What's needed is an exact copy of the lines from the one that contains "Instruction: Click into the GST Number field" to the end of the data below, leaving the pictures out.

'''

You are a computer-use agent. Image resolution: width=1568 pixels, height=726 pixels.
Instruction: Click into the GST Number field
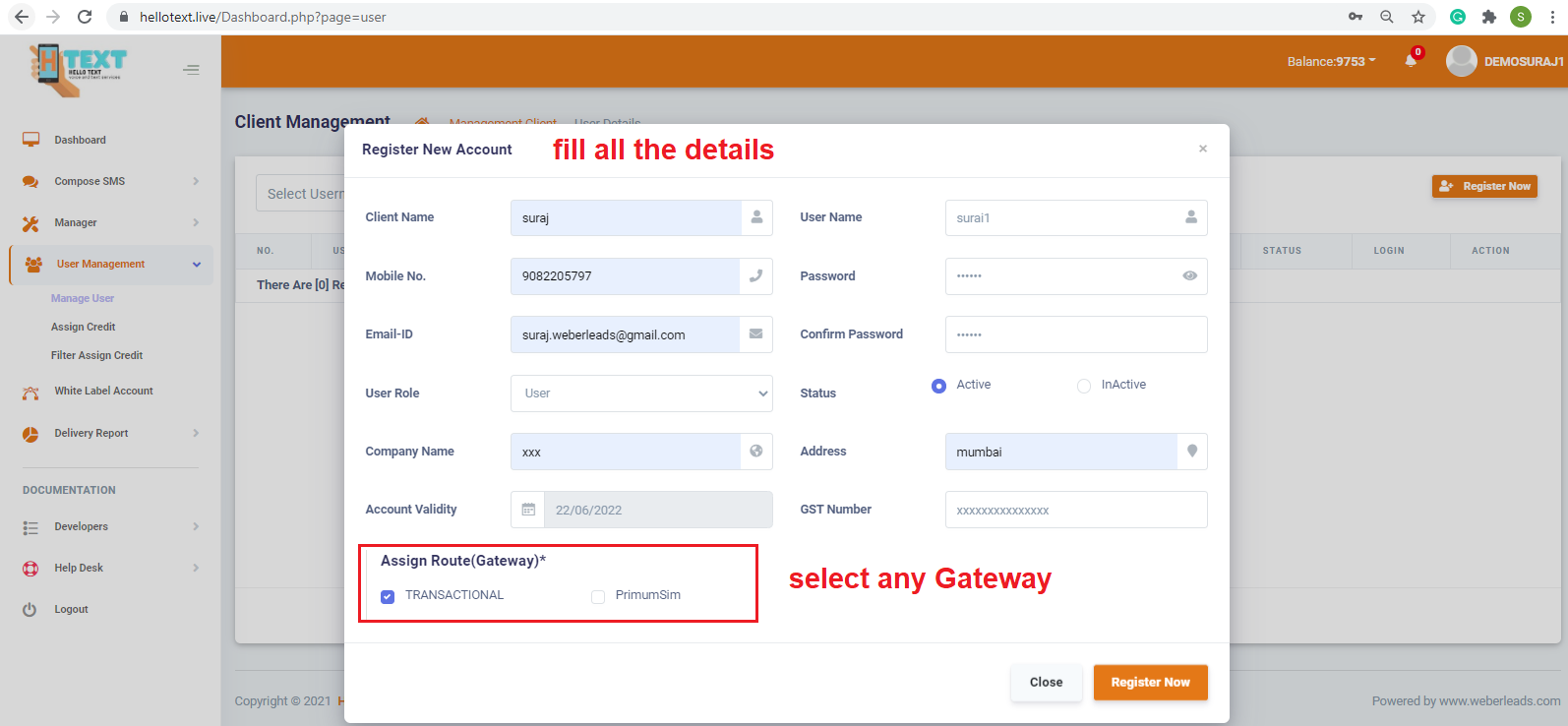click(1075, 510)
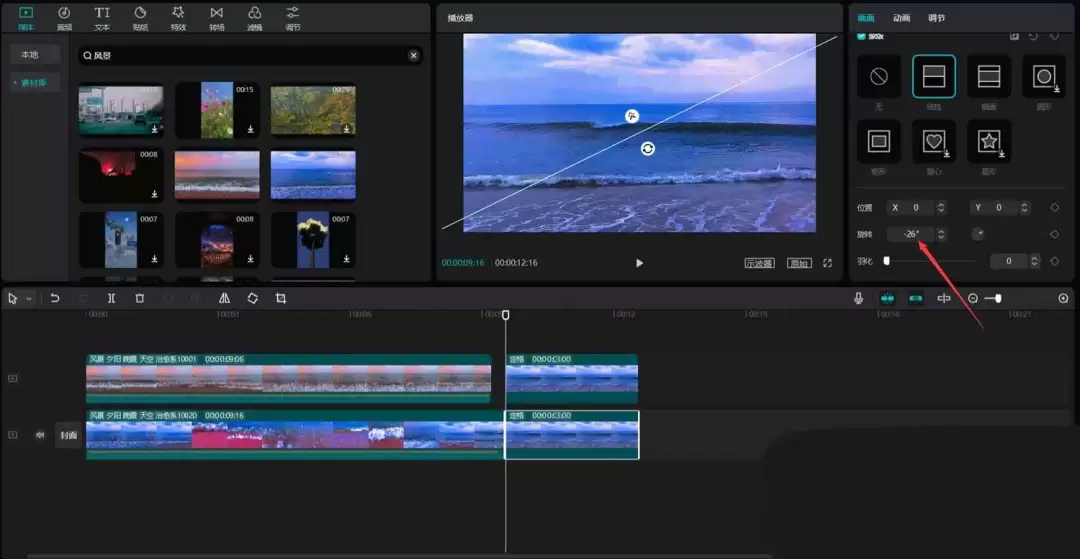Screen dimensions: 1080x559
Task: Toggle the rotation keyframe diamond
Action: (1054, 234)
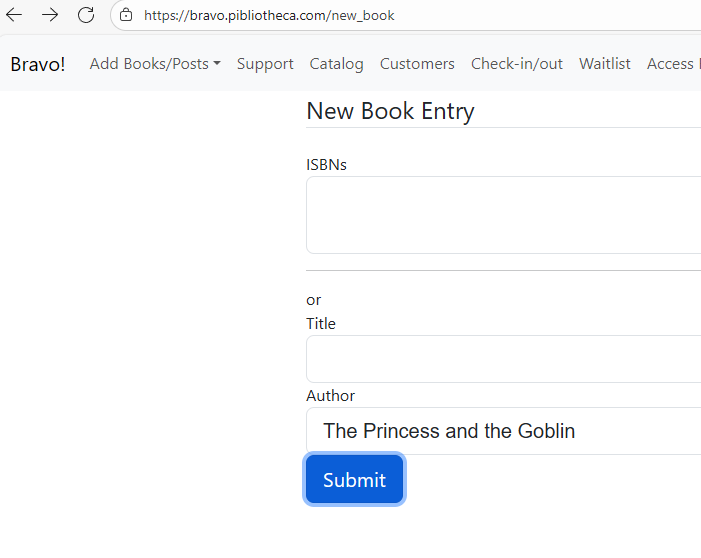This screenshot has height=558, width=701.
Task: Go back to the previous page
Action: (14, 15)
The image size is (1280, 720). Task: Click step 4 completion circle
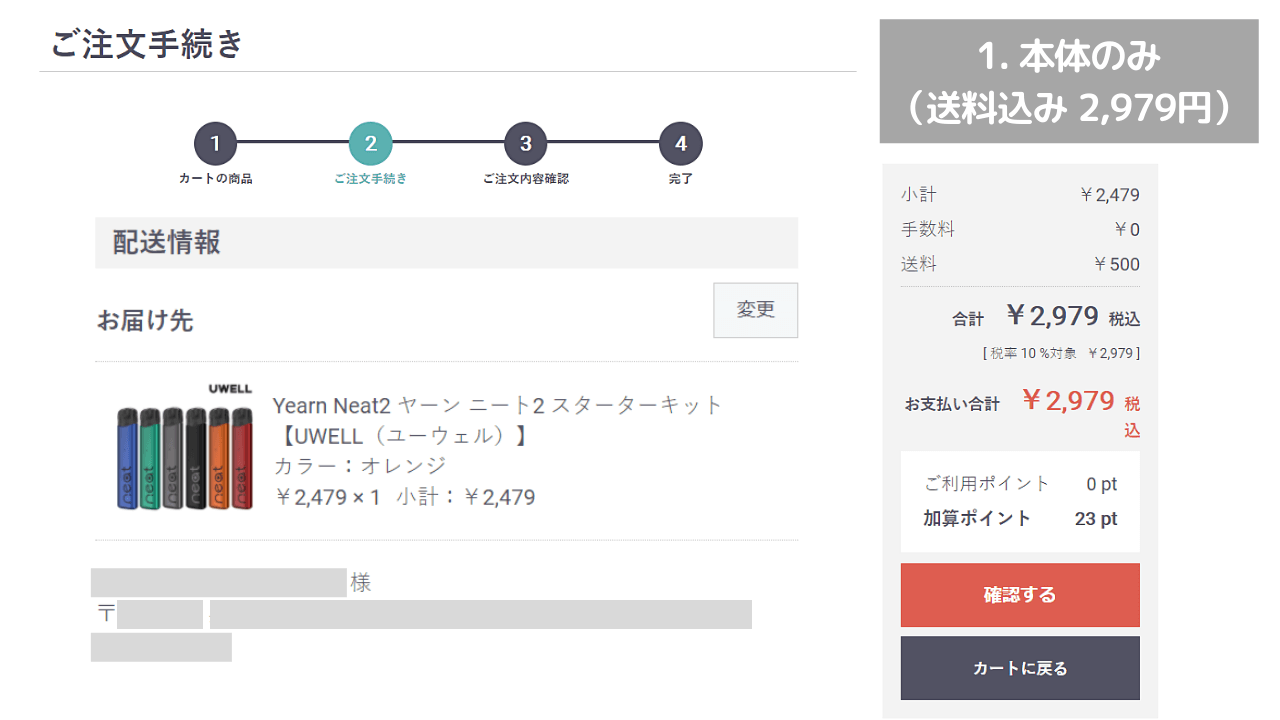pyautogui.click(x=681, y=144)
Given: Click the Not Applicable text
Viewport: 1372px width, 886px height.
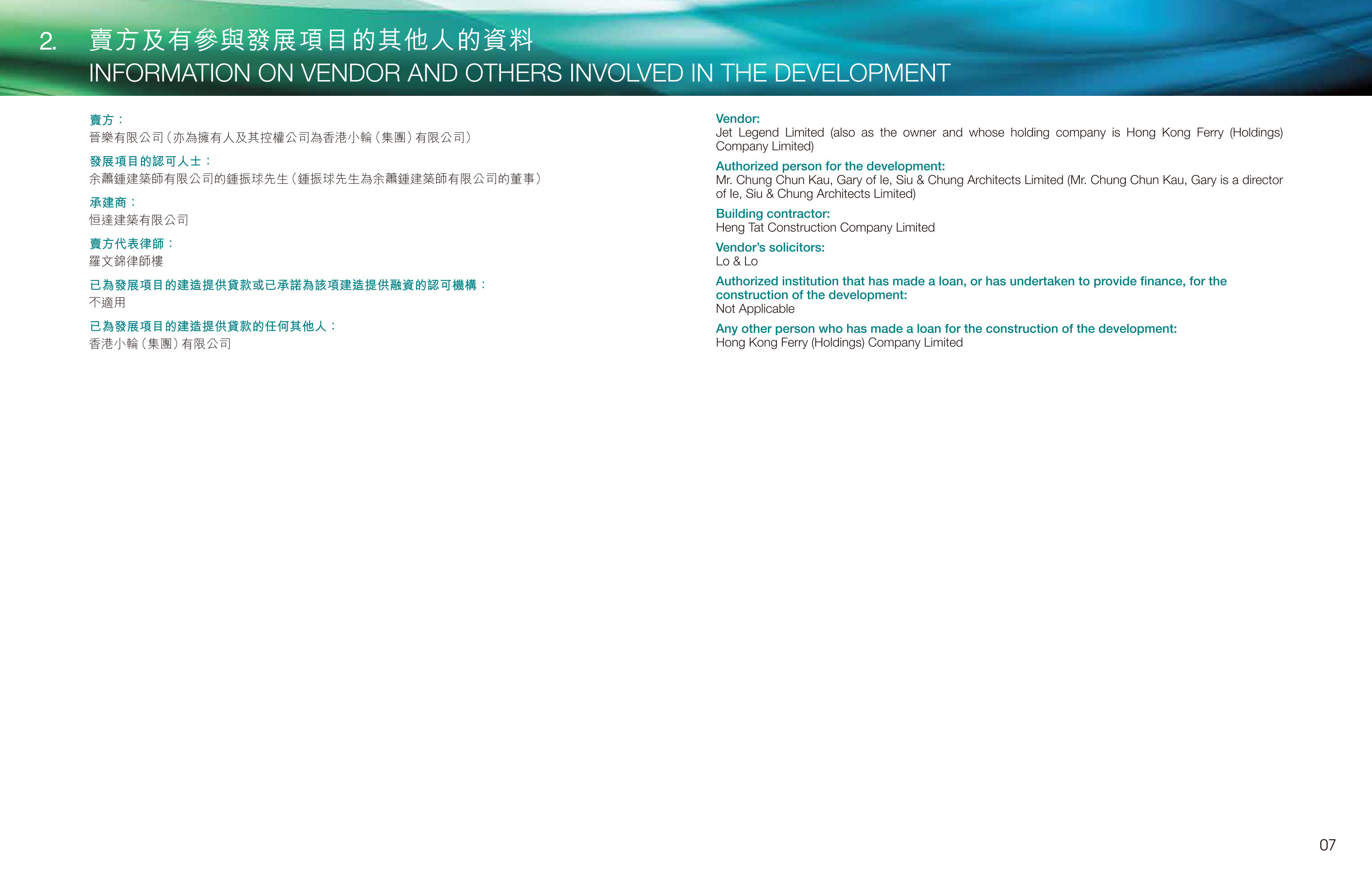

'''

▶ [Answer section]:
Instruction: Click into the GST Number field
click(1075, 510)
Screen dimensions: 1080x559
Task: Toggle the rotation keyframe diamond
Action: (1054, 234)
This screenshot has height=558, width=701.
Task: Go back to the previous page
Action: (14, 15)
The image size is (1280, 720). Task: Click step 4 completion circle
pyautogui.click(x=681, y=144)
Given: Click the Not Applicable text
Viewport: 1372px width, 886px height.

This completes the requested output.